Percentile calculation

Percentiles are a useful statistic to understand and interpret data distribution. This pattern covers how to use histograms to efficiently calculate percentiles in Materialize.

One way to compute percentiles is to order all values and pick the value at the position of the corresponding percentile. However, this approach requires storing all values, causing memory to grow linearly with the number of tracked values.

Instead, more memory efficient alternatives are to use histograms and High Dynamic Range (HDR) histograms:

  • Histograms have a lower memory footprint that is linear to the number of unique values and can compute precise percentiles. However, for domains with high cardinality, calculating precise percentiles may be computationally expensive.

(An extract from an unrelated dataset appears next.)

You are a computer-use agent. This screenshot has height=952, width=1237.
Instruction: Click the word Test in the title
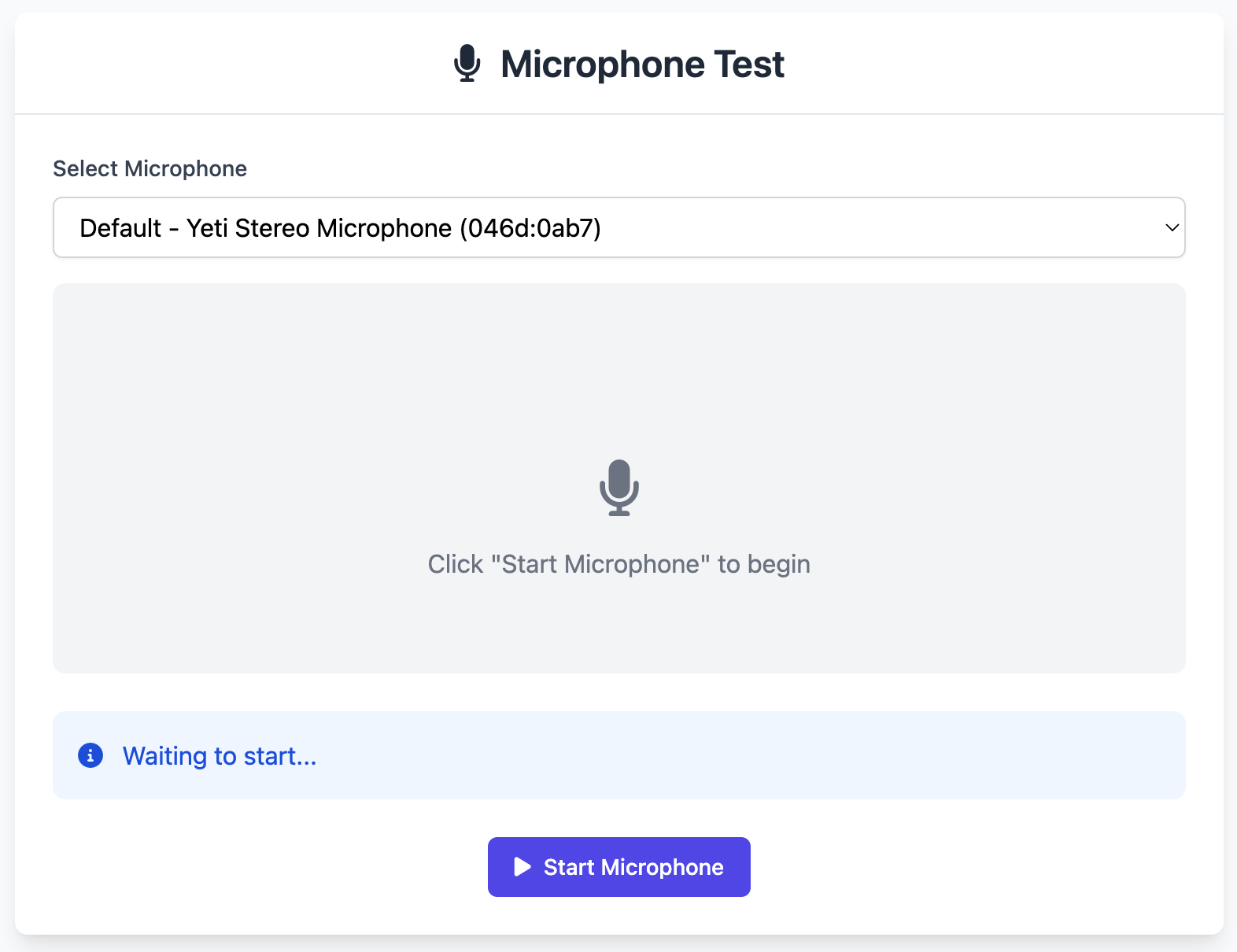pyautogui.click(x=748, y=64)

  • HDR histograms further reduce the memory footprint but computes approximate percentiles. Depending on the precision needed for the percentiles, HDR histograms may be preferred for domains with a high cardinality and dynamic range of values.

Using histograms to compute exact percentiles

Histograms summarize data sets by grouping values into ranges and counting how many elements fall into each range. From this summary, you can get the percentile information by identifying the range where the cumulative count crosses the desired percentile threshold. By grouping each distinct value into its own range, you can get exact percentiles; however, this can be computationally expensive if there are large number of distinct values. Alternatively, you can get an approximate percentiles by using HDR histograms.

To use histograms to compute exact percentiles:

  • First, create a histogram view that groups each distinct value into its own bucket and counts the number of each distinct value.

  • Then, using a cross join on the histogram view, create a distribution view that calculates the cumulative density for a bucket by dividing the cumulative counts (sum of the counts for all buckets up to and including that bucket) by the total count.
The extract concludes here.